> Activity
Copy out precisely the lines from the start of the data through the line with "This screenshot has height=400, width=868.", and keep pictures out of it.

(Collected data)
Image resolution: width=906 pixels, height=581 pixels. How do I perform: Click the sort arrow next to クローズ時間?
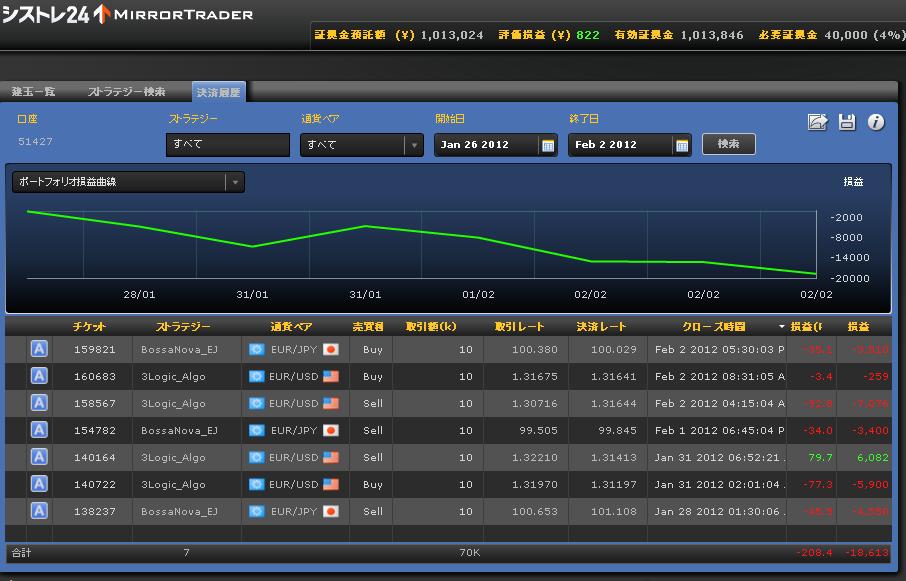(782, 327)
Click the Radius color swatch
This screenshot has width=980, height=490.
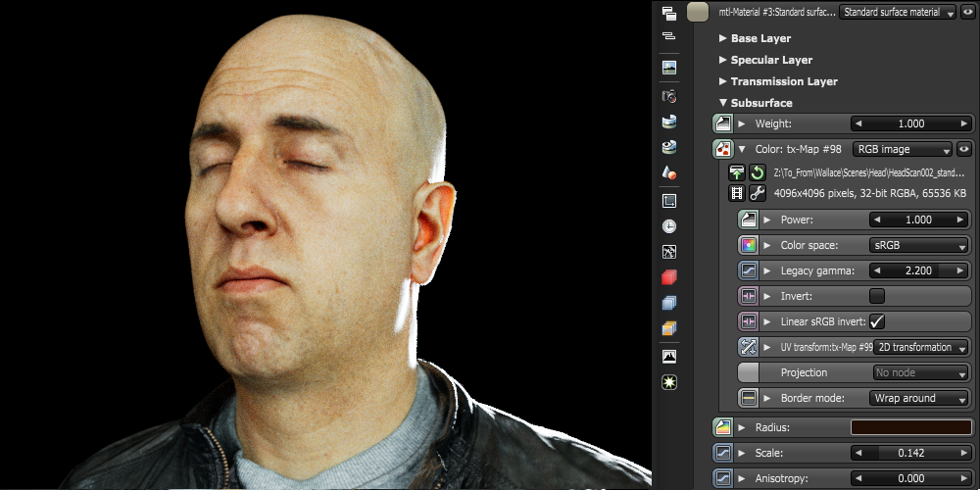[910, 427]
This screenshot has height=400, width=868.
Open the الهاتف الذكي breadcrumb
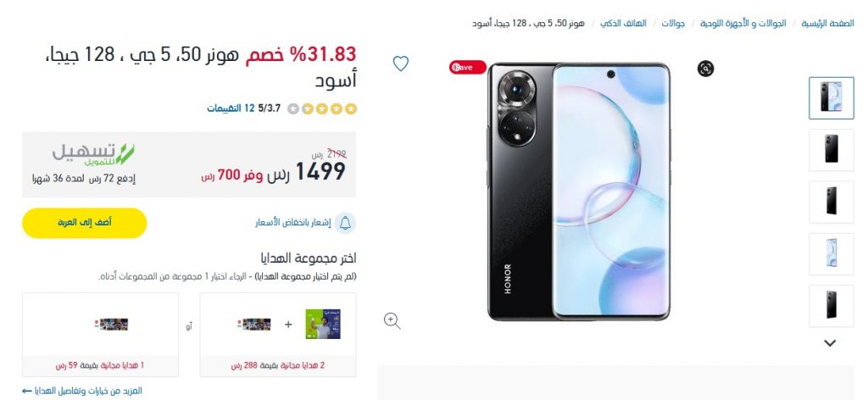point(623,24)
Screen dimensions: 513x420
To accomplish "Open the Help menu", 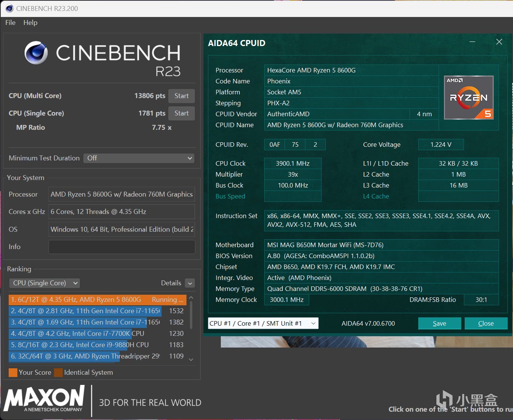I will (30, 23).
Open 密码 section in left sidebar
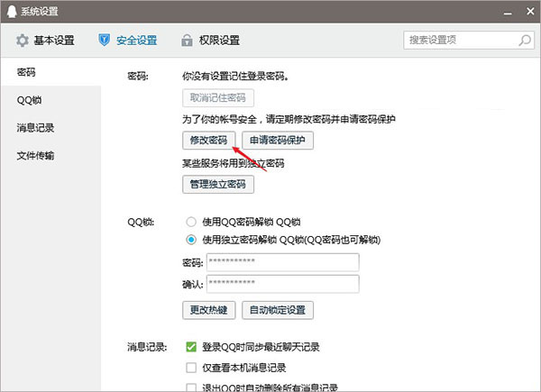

> Task result
Image resolution: width=906 pixels, height=581 pixels. How do I perform: Click the sort arrow next to クローズ時間?
(782, 327)
Click the Radius color swatch
This screenshot has width=980, height=490.
[910, 427]
This screenshot has height=400, width=868.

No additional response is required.